Schiller in Neukölln: Steins „Wallenstein“-Marathon

Kino ist ein Schlachtfeld. Das große Wort des Action-Philosophen Samuel Fuller trifft manchmal auch auf das Theater zu. Nach jahrelanger Vorbereitung und endlosen Wirren – ursprünglich war Gert Voss für die Hauptrolle vorgesehen, und die Premiere sollte in Frankfurt stattfinden – hat sich gestern Nachmittag der „Wallenstein“-Tross in Bewegung gesetzt, Peter Steins Schiller-Marathon in der ehemaligen „Kindl“-Brauerei in Berlin-Neukölln. Klaus Maria Brandauer als Feldherr im Dreißigjährigen Krieg: lange Mäntel, dicke Schwerter, klirrende, stampfende Reime. Sieben Jahre nach dem „Faust“ will Peter Stein noch einmal einen Achttausender der klassischen deutschen Dramatik besteigen.

Beeindruckend ist in jedem Fall die Logistik für die 1200 Zuschauer in der Halle mit ihrer Breitwandbühne. Walter Schmidinger spricht einen anrührenden Prolog. „Wallensteins Lager“, der erste Teil, spielt im Kunstschnee. Zelte, Hellebarden, bunte Waffenröcke und ein Spielmannszug: Es hebt an mit einem großen Landsknechtspalaver, Theater wie aus der Zeit gefallen. Peter Stein pinselt die böhmischen Dörfer mit größter Liebe zum Detail aus. Zum zweiten Teil, dem „Piccolomini“, ist die Bühne leer geräumt, jetzt herrscht ein scharfer Strategenton. Brandauer tritt sogleich auf wie der Chef, mit beißendem Spott für den kaiserlichen Gesandten, der ihm die Kriegskunst aus den Händen nehmen will. Zart entspinnt sich die Liebesgeschichte von Thekla und Max Piccolomini. Herausragend im Riesenensemble Jürgen Holtz und Peter Fitz als verschworene Offiziere.
*-*-*
• [AUFGABEN]
1 > Warum begegnet Brandauer laut Textauszug dem kaiserlichen Gesandten mit beißendem Spott?
2 > Beantworten Sie anhand des Textauszugs:
(a) Wer war ursprünglich für die Hauptrolle vorgesehen?
(b) Wer spricht den Prolog?
(c) Worin spielt „Wallensteins Lager“, der erste Teil?
3 > Zählen Sie alle Schauspieler auf, die laut Textauszug in der Neuköllner Aufführung auftreten.

• [GEGEBENE ANGABEN]
*-*-*
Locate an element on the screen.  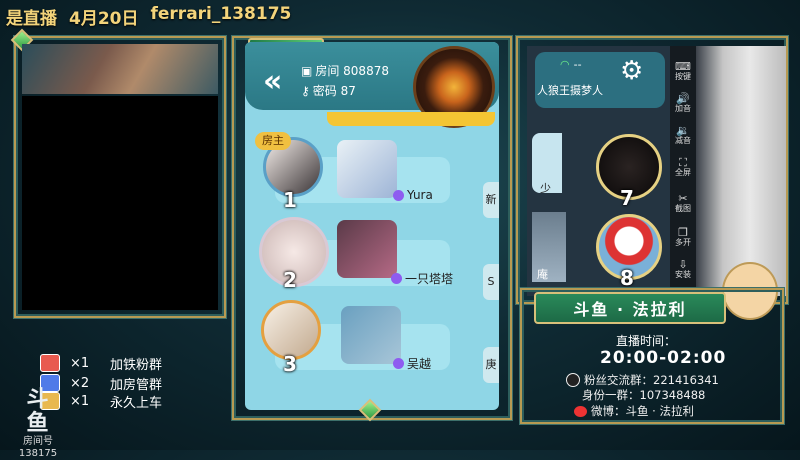
seat-stub: S is located at coordinates (491, 282).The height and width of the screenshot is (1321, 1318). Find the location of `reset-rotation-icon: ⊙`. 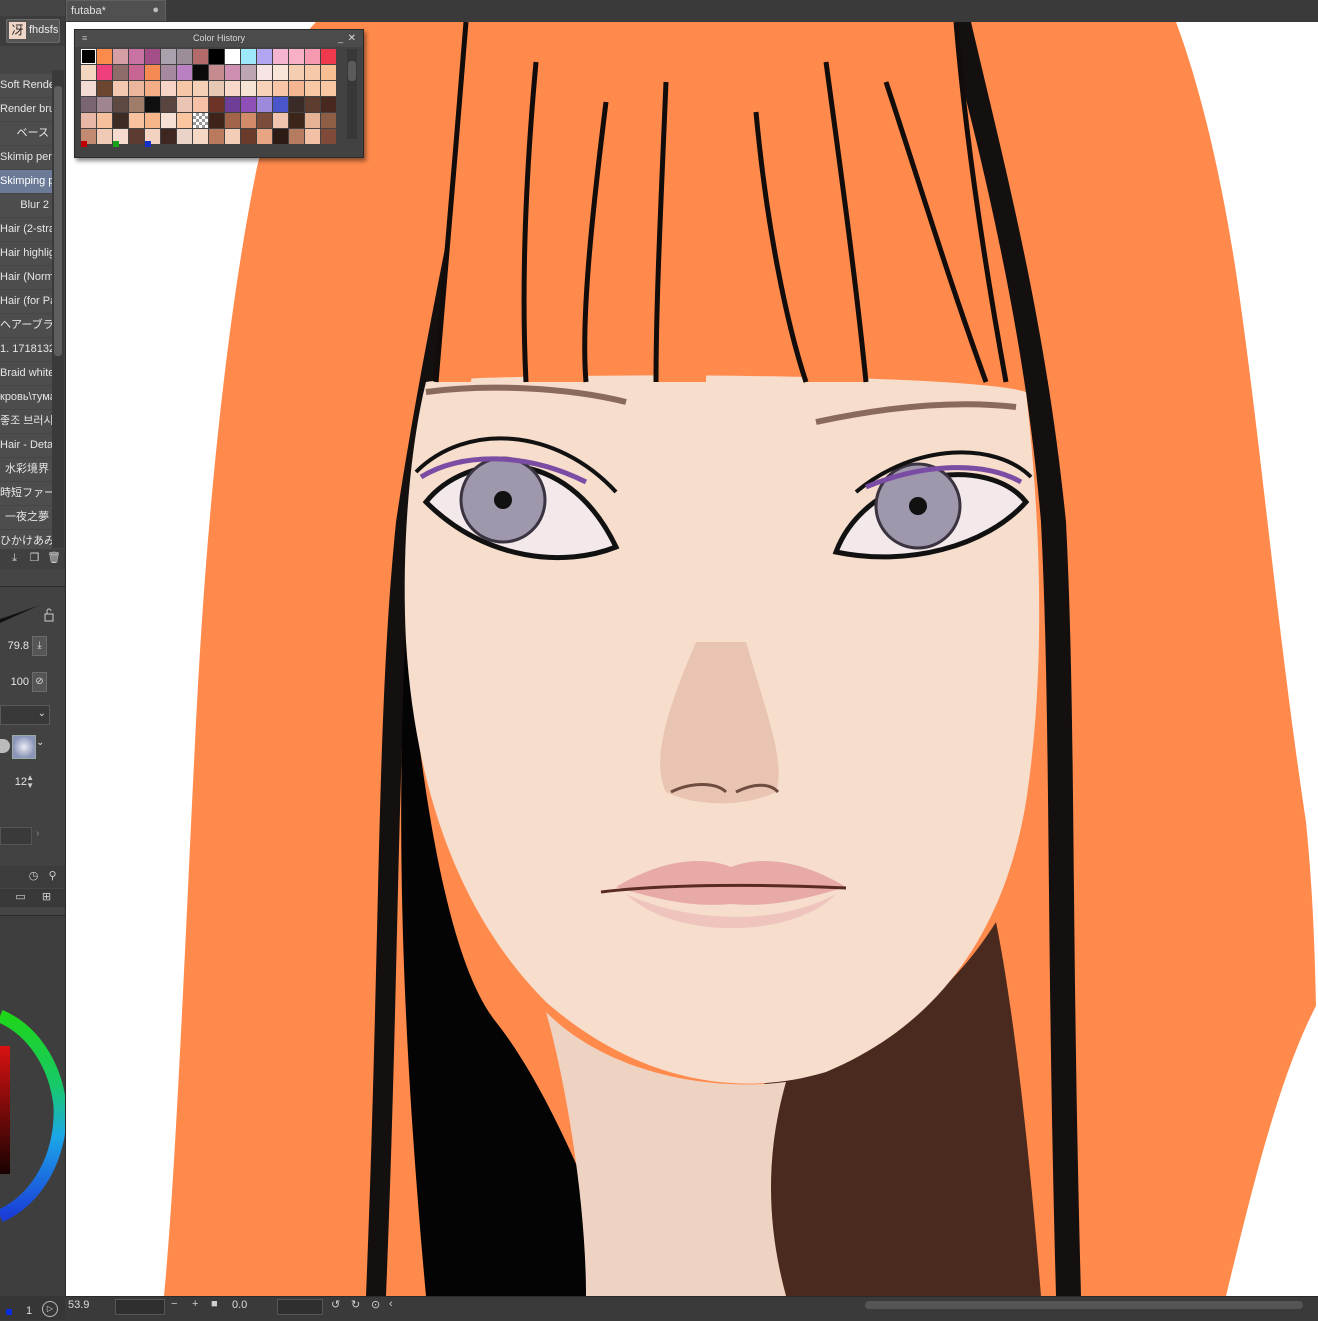

reset-rotation-icon: ⊙ is located at coordinates (376, 1304).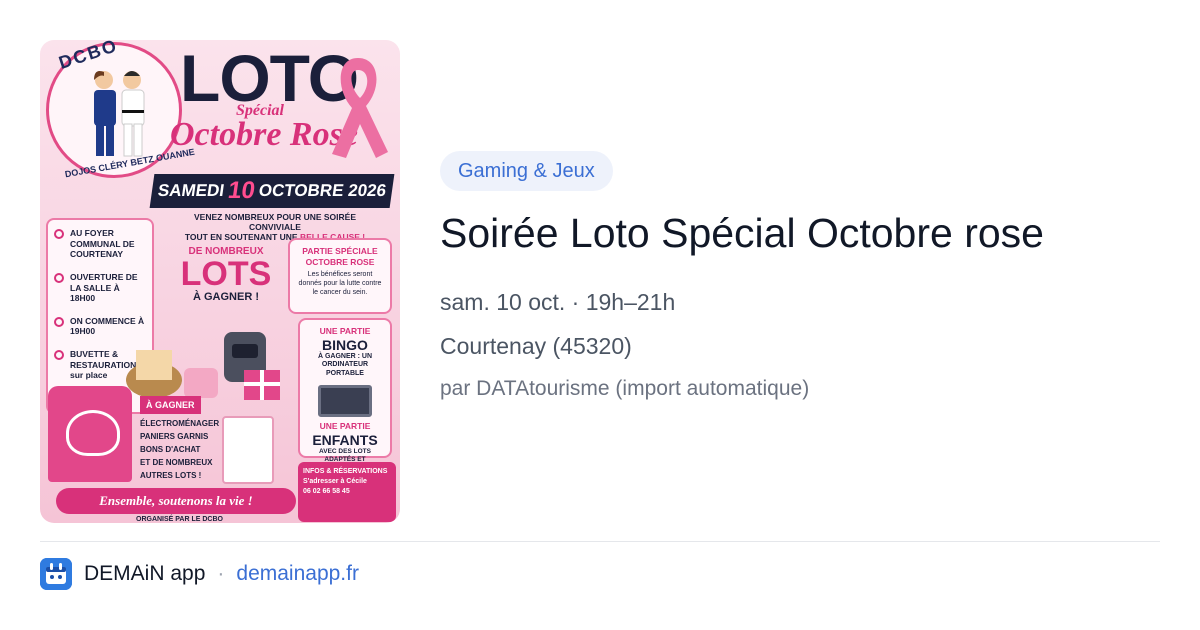 The width and height of the screenshot is (1200, 630). What do you see at coordinates (203, 366) in the screenshot?
I see `prizes-illustration-icon` at bounding box center [203, 366].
*-*-*
• [LÖSUNGEN]
1 > Der Gesandte will ihm die Kriegskunst aus den Händen nehmen.

2 >
(a) Gert Voss
(b) Walter Schmidinger
(c) Im Kunstschnee

3 > Klaus Maria Brandauer, Walter Schmidinger, Jürgen Holtz, Peter Fitz